Wednesday, June 1, 2011

The Best Albums You Never Heard


By Kurt Torster

Dan Reed Network “Slam” (1989)

As the late 80s came to a close, the mire of hair metal and over-processed pop had pretty much taken over the musical world. Not that there wasn’t a lot of goodness in the mainstream, but it really is easy to look back now and wonder what the hell we were thinking allowing a band like BulletBoys to go gold, when superior acts like King’s X, Enuff Z’nuff or Lillian Axe struggled to find their place.

The Dan Reed Network is another one of those superior bands. I think their sound confused people and hence they were not easy to peg into one particular genre. They had a style that combined Prince-like funk, early Van Halen bravado and attitude and Bon Jovi’s gift for commercial bombast and wrapped it around a hair metal look that might have done more harm than good.

Co-producer Nile Rogers, once of hit makers Chic and the Power Station, helped to tweak these 13 songs to perfection, and in what is becoming a weekly cliché, should have been mined for hit after multi-platinum hit.

Though singles “Make It Easy,” “Tiger In A Dress” and “Come Back Baby” did moderately well across Europe, it was the amazing ballads “Rainbow Child” and “Lover” that elevated their status and allowed them to open stadium tours for Bon Jovi and the Rolling Stones in the UK. Yet here in the US, they never became anything more than a club level act. Criminal.





For me, those tunes were just scratching the surface as I thought the mid-tempo ballads “I’m Lonely, Please Stay” and “All My Lovin’” were about as sure fire #1 hits as I’ve ever heard. Same goes for mega-power ballad “Stronger Than Steel,” which coincidentally became mine and my wife’s wedding song. This album’s infectious melodies were only made stronger by the lyrical angle, which was so far above anything else out at the time. In all honesty, it’s an album like this that makes some of us the passionate and obsessive fans about music we become.





Since this release, the band went on to release another fantastic album in “The Heat” before breaking up. After a long spiritual journey, Dan finally released the solo “Coming Up For Air” last year and is well worth your time as well. Other members of the band would go on to play with Stevie Salas, Edgar Winter and En Vouge.

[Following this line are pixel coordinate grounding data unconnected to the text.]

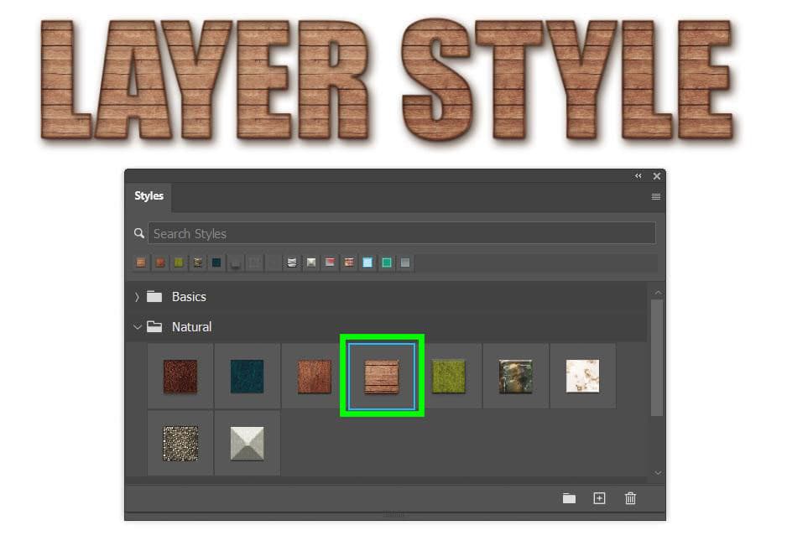Switch to the Styles tab

click(149, 196)
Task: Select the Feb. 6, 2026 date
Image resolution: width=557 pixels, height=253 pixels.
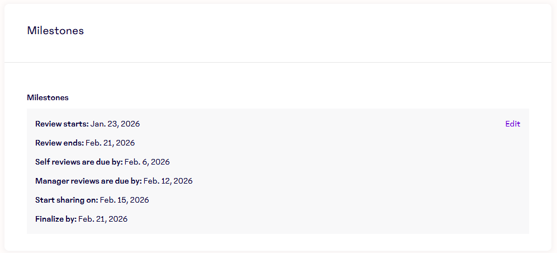Action: click(x=147, y=162)
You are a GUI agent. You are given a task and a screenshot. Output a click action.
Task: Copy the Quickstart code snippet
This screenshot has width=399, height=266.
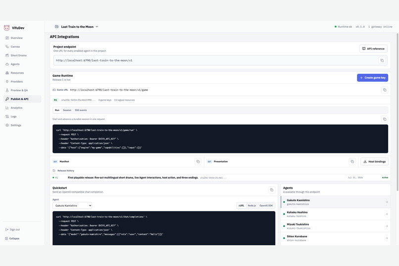(x=271, y=190)
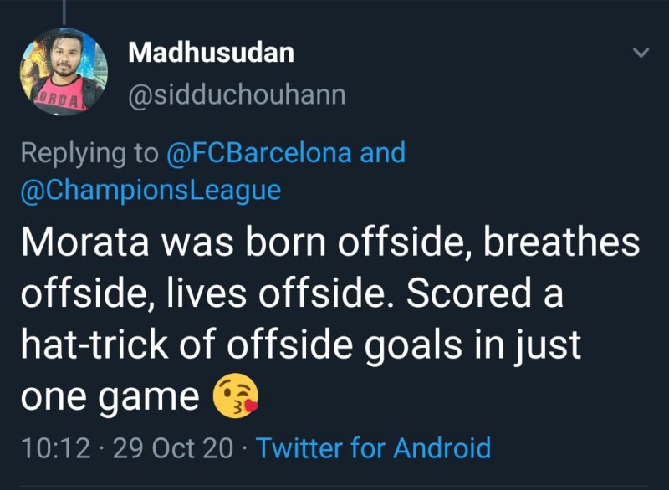Click Madhusudan's profile avatar picture

[x=64, y=72]
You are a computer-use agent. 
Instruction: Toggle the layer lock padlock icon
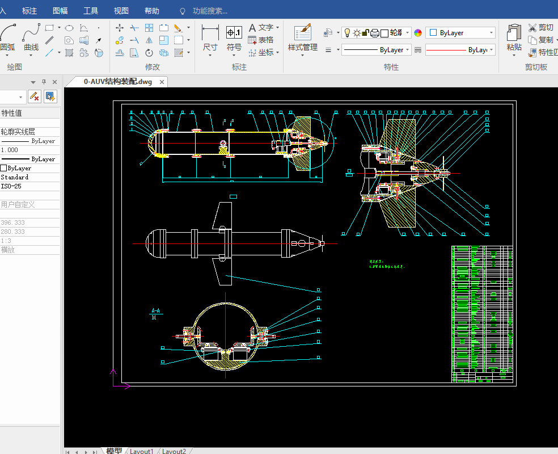(x=365, y=33)
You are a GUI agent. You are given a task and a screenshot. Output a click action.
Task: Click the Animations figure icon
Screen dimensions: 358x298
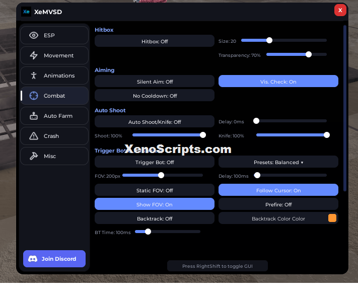pyautogui.click(x=34, y=76)
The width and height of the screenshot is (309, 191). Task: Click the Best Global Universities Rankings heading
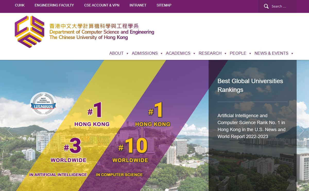tap(250, 85)

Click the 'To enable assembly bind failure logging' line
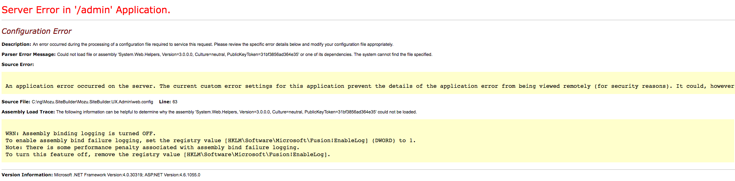pyautogui.click(x=210, y=141)
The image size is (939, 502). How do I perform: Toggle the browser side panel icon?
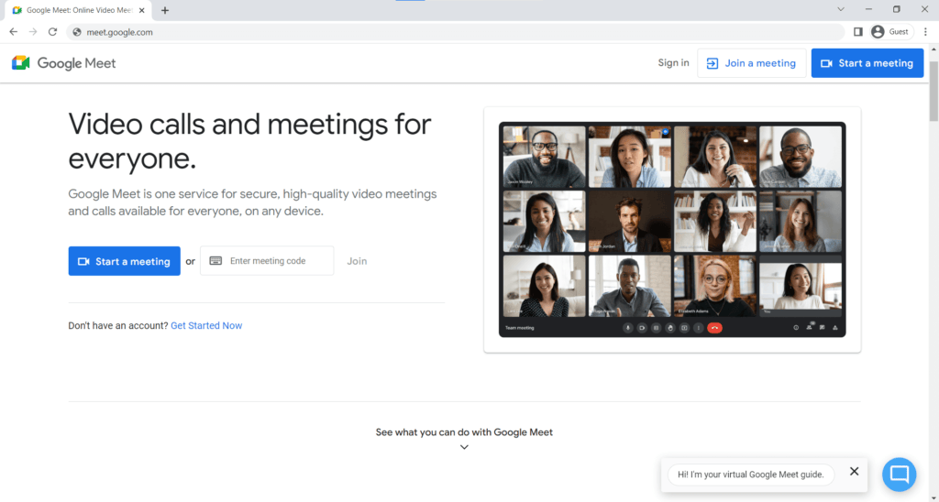(x=857, y=32)
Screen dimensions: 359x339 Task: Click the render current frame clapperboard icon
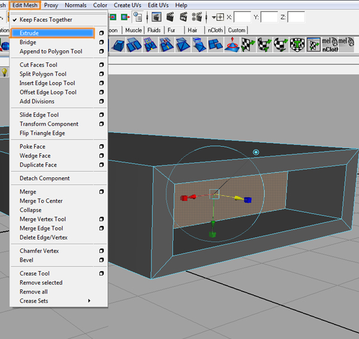point(170,17)
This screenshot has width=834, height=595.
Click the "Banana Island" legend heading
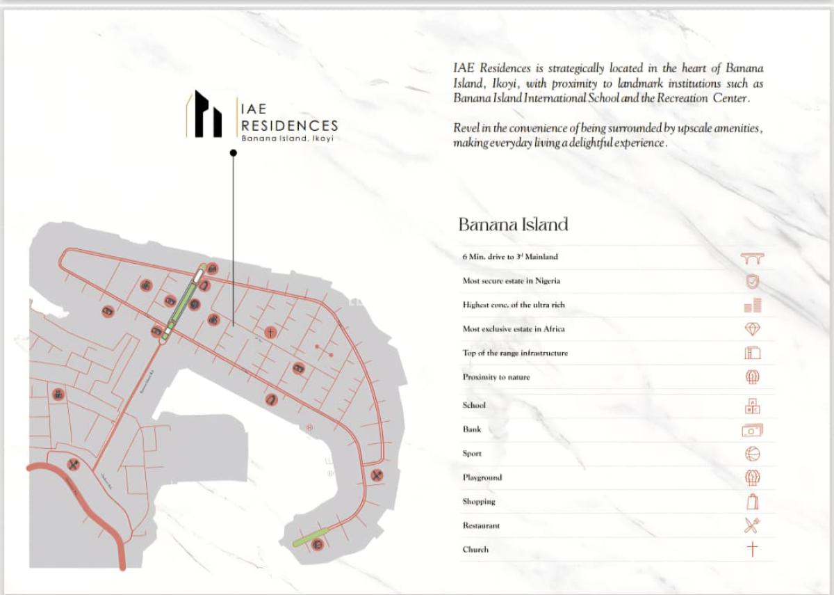513,224
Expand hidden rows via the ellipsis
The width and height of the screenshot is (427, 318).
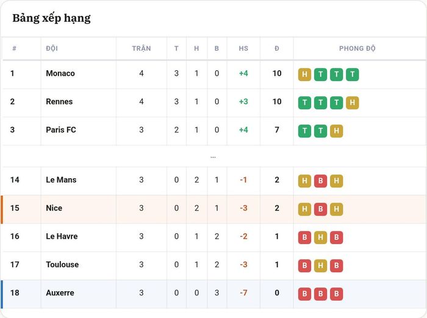tap(213, 157)
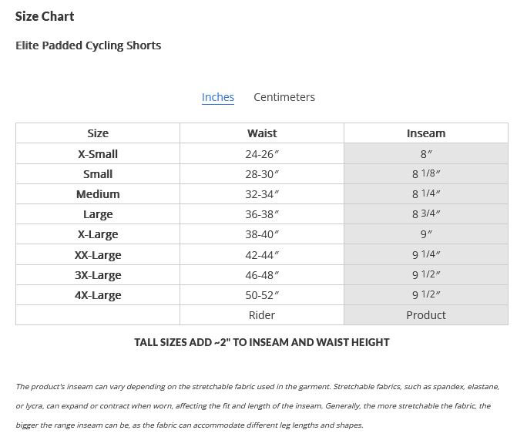
Task: Select the Medium size row label
Action: 98,194
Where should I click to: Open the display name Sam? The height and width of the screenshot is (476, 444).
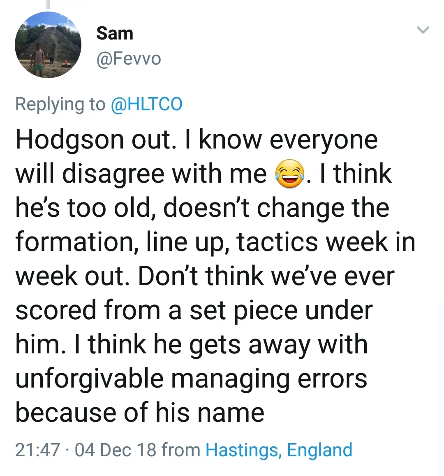[115, 33]
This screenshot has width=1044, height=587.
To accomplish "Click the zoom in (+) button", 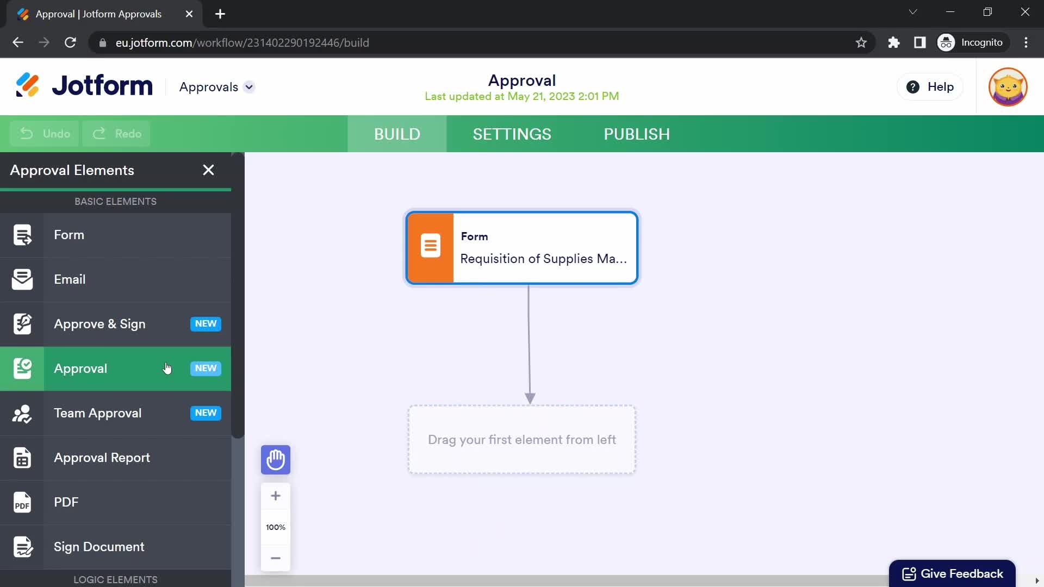I will (275, 495).
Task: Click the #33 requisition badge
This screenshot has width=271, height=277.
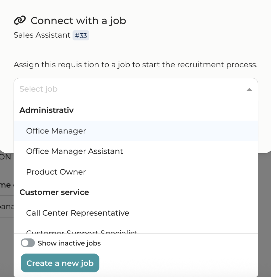Action: coord(81,35)
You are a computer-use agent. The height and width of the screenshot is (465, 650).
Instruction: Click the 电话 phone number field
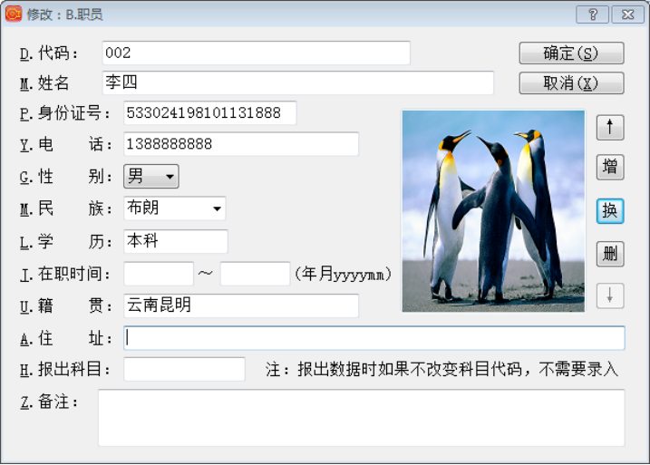coord(241,144)
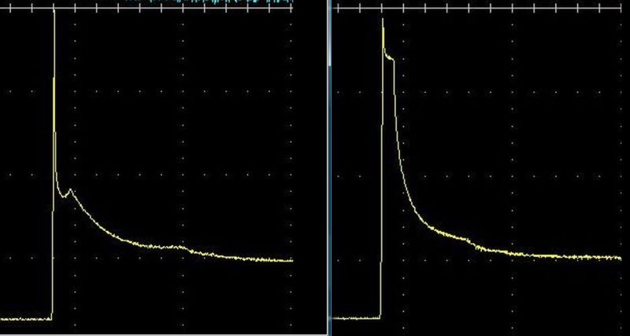Click the right waveform's rising edge

tap(381, 197)
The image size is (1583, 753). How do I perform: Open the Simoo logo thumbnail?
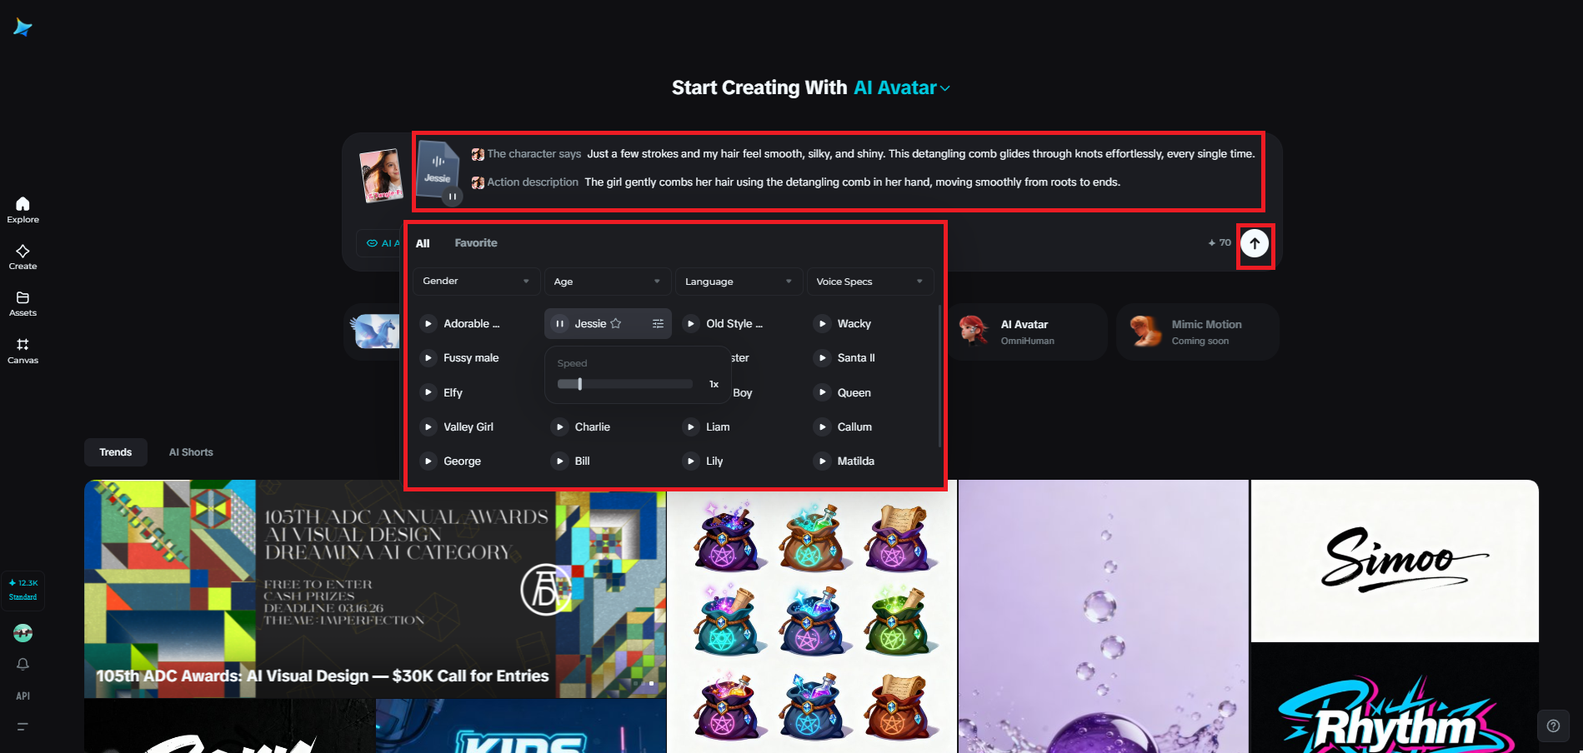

Over the years, I’ve casually gotten to know Dan as well as drummer Dan Pred and keyboardist Blake Sakamoto and am proud to call them friends. Even more so that they’ve recorded one of my favorite albums of all time in what should have made them a worldwide household name.

I asked Dan Reed to give me a few thoughts on the album:

“Most of Slam was written and demoed in the back of a bus as we toured the US and Europe in 1988. We are on the road with UB40 throughout the US, and on our first European tours. It was an exciting time for, seeing the world, and taking in all the different cultures, really witnessing we are world citizens and not just 'Americans'.

The recording process was even more interesting for we lived in New York City while recording for three months and working with Nile Rogers, famed for producing Duran Duran, Madonna and David Bowie, let alone his guitar work and writing for the band Chic, a group I grew up listening to as a kid in South Dakota.

It was the best of times for a young band just catching a glimpse of the music business.”